Nothing in the records may change when you print them out again.

☆ ☆ ☆ ☆ ☆

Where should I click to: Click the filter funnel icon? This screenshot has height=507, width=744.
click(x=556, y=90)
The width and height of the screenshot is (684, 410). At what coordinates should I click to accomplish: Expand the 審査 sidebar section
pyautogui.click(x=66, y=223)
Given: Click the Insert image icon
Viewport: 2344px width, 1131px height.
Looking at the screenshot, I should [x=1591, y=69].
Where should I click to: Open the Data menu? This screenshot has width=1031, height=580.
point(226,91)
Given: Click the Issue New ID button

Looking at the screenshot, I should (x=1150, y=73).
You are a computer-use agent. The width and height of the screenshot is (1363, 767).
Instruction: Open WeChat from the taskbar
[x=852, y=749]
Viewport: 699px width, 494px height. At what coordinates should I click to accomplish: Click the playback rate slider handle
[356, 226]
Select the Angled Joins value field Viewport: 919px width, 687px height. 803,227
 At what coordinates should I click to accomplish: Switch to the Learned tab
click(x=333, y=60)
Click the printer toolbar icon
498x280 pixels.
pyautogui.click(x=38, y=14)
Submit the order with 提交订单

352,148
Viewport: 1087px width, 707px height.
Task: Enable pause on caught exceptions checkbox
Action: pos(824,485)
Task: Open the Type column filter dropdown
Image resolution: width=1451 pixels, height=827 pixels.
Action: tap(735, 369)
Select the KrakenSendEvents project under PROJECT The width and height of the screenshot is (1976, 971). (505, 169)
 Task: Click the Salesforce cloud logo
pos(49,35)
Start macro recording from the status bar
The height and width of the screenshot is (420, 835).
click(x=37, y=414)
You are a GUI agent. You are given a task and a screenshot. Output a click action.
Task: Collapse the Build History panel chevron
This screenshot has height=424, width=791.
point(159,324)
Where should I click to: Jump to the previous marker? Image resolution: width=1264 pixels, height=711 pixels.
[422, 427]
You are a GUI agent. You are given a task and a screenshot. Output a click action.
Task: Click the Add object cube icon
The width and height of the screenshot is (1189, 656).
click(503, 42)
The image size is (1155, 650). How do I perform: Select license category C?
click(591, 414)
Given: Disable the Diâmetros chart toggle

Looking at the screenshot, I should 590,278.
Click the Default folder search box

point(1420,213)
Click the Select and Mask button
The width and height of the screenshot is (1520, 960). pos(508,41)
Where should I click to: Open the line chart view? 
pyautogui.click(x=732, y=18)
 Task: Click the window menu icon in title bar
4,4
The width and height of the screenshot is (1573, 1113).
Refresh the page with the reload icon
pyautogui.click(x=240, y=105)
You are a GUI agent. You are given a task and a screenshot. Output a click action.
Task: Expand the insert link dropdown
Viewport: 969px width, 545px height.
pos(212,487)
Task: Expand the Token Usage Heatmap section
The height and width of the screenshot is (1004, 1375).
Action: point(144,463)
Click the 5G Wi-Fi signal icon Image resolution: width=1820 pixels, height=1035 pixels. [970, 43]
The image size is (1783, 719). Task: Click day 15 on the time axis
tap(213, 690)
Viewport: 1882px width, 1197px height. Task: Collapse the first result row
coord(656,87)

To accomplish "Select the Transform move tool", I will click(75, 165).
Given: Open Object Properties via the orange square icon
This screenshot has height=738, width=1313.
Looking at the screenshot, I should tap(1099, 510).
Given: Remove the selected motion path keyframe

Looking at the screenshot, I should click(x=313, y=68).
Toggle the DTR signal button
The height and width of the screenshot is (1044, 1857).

☆ ☆ ☆ ☆ ☆

» Response below
Where should I click to: Click the filter funnel icon? This screenshot has height=507, width=744.
click(x=556, y=90)
The width and height of the screenshot is (684, 410). At what coordinates should I click to accomplish: Expand the 審査 sidebar section
pyautogui.click(x=66, y=223)
Given: Click the Insert image icon
Viewport: 2344px width, 1131px height.
Looking at the screenshot, I should [x=1591, y=69].
Where should I click to: Open the Data menu? This screenshot has width=1031, height=580.
point(226,91)
Given: Click the Issue New ID button

Looking at the screenshot, I should (x=1150, y=73).
You are a computer-use agent. The width and height of the screenshot is (1363, 767).
Instruction: Open WeChat from the taskbar
[x=852, y=749]
Viewport: 699px width, 494px height. At what coordinates should I click to accomplish: Click the playback rate slider handle
[356, 226]
Select the Angled Joins value field Viewport: 919px width, 687px height. 803,227
 At what coordinates should I click to accomplish: Switch to the Learned tab
click(x=333, y=60)
Click the printer toolbar icon
498x280 pixels.
pyautogui.click(x=38, y=14)
Submit the order with 提交订单

352,148
Viewport: 1087px width, 707px height.
Task: Enable pause on caught exceptions checkbox
Action: pos(824,485)
Task: Open the Type column filter dropdown
Image resolution: width=1451 pixels, height=827 pixels.
Action: tap(735, 369)
Select the KrakenSendEvents project under PROJECT The width and height of the screenshot is (1976, 971). (505, 169)
 Task: Click the Salesforce cloud logo
pos(49,35)
Start macro recording from the status bar
The height and width of the screenshot is (420, 835).
click(x=37, y=414)
You are a GUI agent. You are given a task and a screenshot. Output a click action.
Task: Collapse the Build History panel chevron
This screenshot has height=424, width=791.
point(159,324)
Where should I click to: Jump to the previous marker? Image resolution: width=1264 pixels, height=711 pixels.
[422, 427]
You are a GUI agent. You are given a task and a screenshot. Output a click action.
Task: Click the Add object cube icon
The width and height of the screenshot is (1189, 656).
click(503, 42)
The image size is (1155, 650). How do I perform: Select license category C?
click(591, 414)
Given: Disable the Diâmetros chart toggle

Looking at the screenshot, I should 590,278.
Click the Default folder search box

point(1420,213)
Click the Select and Mask button
The width and height of the screenshot is (1520, 960). pos(508,41)
Where should I click to: Open the line chart view? 
pyautogui.click(x=732, y=18)
 Task: Click the window menu icon in title bar
4,4
The width and height of the screenshot is (1573, 1113).
Refresh the page with the reload icon
pyautogui.click(x=240, y=105)
You are a GUI agent. You are given a task and a screenshot. Output a click action.
Task: Expand the insert link dropdown
Viewport: 969px width, 545px height.
pos(212,487)
Task: Expand the Token Usage Heatmap section
The height and width of the screenshot is (1004, 1375).
Action: point(144,463)
Click the 5G Wi-Fi signal icon Image resolution: width=1820 pixels, height=1035 pixels. [970, 43]
The image size is (1783, 719). Task: Click day 15 on the time axis
tap(213, 690)
Viewport: 1882px width, 1197px height. Task: Collapse the first result row
coord(656,87)

To accomplish "Select the Transform move tool", I will click(75, 165).
Given: Open Object Properties via the orange square icon
This screenshot has height=738, width=1313.
Looking at the screenshot, I should tap(1099, 510).
Given: Remove the selected motion path keyframe

Looking at the screenshot, I should click(x=313, y=68).
Toggle the DTR signal button
The height and width of the screenshot is (1044, 1857).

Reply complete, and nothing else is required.